▶
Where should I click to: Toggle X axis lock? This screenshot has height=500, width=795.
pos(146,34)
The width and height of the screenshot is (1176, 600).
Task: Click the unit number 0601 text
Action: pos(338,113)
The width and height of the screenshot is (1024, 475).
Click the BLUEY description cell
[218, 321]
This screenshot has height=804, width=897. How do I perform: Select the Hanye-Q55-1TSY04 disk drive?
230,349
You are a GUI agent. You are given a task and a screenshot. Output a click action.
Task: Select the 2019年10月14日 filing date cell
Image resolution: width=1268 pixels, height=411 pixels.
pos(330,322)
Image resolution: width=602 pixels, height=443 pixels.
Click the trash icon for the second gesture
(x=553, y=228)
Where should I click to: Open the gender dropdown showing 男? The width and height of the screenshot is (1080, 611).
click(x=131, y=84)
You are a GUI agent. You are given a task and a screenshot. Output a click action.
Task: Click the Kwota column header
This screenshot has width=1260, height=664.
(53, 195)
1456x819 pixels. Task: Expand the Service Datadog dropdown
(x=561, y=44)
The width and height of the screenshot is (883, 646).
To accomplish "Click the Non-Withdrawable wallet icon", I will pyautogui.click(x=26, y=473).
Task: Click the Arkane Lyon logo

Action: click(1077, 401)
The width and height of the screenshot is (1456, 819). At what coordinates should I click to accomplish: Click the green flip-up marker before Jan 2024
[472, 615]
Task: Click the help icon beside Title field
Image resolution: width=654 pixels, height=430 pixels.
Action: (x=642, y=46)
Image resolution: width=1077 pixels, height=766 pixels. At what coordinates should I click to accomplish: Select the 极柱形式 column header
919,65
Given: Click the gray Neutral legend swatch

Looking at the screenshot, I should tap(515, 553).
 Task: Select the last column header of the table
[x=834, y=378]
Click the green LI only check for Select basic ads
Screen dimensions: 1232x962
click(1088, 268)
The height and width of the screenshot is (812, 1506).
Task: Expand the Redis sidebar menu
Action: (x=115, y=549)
◀
Filter the entries above and copy each line containing the string "coordinates".

The width and height of the screenshot is (1456, 819). At what coordinates should I click to accomplish: Click the green flip-up marker before Jan 2024
Image resolution: width=1077 pixels, height=766 pixels. At what coordinates should I click to accomplish: Select the 极柱形式 column header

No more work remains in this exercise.